[YOUR OBJECTIVE]: Up to and including the line with "Click the Open", output the records exactly as they appear.

Dataset records
>>>

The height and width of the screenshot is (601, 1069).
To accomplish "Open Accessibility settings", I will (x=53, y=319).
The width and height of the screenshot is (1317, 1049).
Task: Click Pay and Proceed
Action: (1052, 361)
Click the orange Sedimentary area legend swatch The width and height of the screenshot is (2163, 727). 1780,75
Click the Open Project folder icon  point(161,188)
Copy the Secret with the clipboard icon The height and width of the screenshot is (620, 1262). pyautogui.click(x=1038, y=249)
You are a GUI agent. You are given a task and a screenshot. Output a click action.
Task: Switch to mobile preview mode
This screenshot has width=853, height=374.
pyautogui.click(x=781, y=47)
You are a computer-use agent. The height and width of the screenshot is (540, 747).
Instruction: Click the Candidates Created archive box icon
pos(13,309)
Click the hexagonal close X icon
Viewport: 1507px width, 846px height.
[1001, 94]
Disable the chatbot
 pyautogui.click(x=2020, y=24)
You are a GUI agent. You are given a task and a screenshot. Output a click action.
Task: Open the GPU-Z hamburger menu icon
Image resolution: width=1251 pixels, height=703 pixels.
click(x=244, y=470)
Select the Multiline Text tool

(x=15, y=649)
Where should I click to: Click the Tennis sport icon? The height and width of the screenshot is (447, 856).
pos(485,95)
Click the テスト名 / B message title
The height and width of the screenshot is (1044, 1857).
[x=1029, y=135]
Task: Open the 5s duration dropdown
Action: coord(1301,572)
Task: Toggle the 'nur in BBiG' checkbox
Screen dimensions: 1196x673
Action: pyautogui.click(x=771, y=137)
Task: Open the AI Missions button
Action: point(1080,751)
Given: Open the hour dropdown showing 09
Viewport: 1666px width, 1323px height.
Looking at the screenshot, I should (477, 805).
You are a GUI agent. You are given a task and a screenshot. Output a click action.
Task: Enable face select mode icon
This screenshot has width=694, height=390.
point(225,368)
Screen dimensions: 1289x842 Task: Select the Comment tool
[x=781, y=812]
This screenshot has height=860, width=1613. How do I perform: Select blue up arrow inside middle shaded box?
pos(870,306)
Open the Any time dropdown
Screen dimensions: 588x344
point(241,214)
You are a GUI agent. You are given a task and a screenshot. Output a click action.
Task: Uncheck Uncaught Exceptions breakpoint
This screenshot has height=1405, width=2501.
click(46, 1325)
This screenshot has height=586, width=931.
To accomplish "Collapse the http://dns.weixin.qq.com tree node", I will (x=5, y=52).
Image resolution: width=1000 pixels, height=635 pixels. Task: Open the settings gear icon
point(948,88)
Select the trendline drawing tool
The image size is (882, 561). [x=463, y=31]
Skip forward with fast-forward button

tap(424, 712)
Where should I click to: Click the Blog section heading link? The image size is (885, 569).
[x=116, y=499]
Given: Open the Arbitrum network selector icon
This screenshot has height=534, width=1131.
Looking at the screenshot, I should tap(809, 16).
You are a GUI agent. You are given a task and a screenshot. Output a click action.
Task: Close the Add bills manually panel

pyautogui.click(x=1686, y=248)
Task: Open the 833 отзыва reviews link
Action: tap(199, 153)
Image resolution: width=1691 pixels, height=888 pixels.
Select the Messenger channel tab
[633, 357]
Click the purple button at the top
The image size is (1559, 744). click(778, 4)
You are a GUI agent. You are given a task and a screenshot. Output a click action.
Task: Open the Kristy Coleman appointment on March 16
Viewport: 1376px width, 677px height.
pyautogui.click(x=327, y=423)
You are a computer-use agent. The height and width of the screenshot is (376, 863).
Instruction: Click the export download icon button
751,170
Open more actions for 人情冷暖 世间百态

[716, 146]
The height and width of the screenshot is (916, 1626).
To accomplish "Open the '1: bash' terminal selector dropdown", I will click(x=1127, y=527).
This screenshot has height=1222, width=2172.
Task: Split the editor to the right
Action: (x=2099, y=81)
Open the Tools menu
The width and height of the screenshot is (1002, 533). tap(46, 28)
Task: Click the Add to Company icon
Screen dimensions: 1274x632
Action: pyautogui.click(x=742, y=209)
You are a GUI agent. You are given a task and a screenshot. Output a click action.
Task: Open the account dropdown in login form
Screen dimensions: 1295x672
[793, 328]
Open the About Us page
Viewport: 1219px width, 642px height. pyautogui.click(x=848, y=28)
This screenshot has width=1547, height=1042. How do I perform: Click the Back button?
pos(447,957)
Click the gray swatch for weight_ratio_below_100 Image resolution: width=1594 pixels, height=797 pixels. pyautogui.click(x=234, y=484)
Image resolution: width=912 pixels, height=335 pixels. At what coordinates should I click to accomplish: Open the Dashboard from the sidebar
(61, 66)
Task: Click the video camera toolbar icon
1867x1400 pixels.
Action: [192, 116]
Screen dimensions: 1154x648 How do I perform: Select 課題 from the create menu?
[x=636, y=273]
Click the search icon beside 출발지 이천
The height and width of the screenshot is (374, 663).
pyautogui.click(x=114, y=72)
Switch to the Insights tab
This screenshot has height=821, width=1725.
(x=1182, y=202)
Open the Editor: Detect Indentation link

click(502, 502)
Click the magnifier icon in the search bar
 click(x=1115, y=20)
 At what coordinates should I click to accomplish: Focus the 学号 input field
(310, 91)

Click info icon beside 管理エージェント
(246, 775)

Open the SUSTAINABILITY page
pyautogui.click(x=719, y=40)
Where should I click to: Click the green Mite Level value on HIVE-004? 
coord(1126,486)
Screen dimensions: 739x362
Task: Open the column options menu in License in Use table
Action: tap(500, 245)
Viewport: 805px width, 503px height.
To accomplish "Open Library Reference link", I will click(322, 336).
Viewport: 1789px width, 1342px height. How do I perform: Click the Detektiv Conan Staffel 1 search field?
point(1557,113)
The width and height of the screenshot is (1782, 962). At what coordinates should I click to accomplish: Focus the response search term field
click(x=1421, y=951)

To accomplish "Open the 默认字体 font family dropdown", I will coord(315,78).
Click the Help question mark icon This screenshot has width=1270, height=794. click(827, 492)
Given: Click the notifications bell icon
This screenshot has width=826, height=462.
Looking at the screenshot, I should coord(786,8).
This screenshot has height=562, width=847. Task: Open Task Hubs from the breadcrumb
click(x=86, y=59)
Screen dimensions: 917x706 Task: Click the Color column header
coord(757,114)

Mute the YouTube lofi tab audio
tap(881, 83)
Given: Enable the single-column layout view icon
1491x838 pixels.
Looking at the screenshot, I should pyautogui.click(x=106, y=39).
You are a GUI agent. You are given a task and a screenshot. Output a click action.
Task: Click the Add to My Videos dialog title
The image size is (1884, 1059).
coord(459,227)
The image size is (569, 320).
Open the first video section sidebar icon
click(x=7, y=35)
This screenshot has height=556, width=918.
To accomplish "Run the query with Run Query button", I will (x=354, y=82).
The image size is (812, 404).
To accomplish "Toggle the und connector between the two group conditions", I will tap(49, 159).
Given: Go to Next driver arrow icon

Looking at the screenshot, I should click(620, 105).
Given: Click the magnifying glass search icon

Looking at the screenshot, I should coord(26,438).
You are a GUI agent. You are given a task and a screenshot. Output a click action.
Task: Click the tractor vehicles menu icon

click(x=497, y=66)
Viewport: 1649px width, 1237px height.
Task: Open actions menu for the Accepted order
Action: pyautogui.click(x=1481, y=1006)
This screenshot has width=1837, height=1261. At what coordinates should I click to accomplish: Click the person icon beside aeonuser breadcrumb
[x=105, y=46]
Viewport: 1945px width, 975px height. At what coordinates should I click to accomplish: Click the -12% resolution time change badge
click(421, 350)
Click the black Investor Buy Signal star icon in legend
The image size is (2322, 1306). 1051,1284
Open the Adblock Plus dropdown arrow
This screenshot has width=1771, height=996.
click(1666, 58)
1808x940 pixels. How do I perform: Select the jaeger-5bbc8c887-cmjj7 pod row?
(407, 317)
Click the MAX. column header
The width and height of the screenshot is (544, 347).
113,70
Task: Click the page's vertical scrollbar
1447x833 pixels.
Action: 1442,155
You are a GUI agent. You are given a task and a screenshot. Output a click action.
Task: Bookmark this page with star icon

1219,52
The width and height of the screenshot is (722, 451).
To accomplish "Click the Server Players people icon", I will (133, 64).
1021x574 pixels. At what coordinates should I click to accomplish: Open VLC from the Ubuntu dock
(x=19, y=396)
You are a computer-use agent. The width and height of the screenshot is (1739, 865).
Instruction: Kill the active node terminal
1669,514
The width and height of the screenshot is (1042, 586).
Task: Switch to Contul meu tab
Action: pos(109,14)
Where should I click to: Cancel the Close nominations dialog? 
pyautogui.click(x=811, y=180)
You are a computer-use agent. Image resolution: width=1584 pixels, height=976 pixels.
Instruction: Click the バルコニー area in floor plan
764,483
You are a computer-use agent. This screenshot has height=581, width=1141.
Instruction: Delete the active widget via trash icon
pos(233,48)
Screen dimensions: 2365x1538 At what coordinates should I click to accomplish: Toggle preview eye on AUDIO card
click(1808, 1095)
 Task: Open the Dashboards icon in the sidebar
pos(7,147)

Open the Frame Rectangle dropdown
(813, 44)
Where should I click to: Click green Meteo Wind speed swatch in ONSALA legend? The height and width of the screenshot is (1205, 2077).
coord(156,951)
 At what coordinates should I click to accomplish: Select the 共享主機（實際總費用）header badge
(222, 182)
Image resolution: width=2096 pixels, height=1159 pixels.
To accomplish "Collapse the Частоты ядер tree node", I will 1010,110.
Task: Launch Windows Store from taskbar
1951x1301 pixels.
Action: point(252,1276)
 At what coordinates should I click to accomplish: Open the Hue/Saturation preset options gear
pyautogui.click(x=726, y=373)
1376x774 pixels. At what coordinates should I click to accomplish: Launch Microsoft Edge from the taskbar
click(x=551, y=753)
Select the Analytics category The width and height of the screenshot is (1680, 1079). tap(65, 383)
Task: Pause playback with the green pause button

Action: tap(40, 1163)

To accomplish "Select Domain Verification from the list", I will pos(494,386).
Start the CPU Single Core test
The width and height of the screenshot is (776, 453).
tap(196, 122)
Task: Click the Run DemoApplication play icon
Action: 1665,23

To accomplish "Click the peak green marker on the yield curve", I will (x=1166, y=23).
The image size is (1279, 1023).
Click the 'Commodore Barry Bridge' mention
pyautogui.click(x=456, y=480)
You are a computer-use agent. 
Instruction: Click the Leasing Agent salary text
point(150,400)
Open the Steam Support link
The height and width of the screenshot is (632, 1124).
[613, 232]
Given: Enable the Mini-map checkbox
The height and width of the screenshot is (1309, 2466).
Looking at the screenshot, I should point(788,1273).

<<<

[WRITTEN SOLUTION]:
The height and width of the screenshot is (601, 1069).
To accomplish "Open Accessibility settings", I will (x=53, y=319).
The width and height of the screenshot is (1317, 1049).
Task: Click Pay and Proceed
Action: (1052, 361)
Click the orange Sedimentary area legend swatch The width and height of the screenshot is (2163, 727). 1780,75
Click the Open Project folder icon  point(161,188)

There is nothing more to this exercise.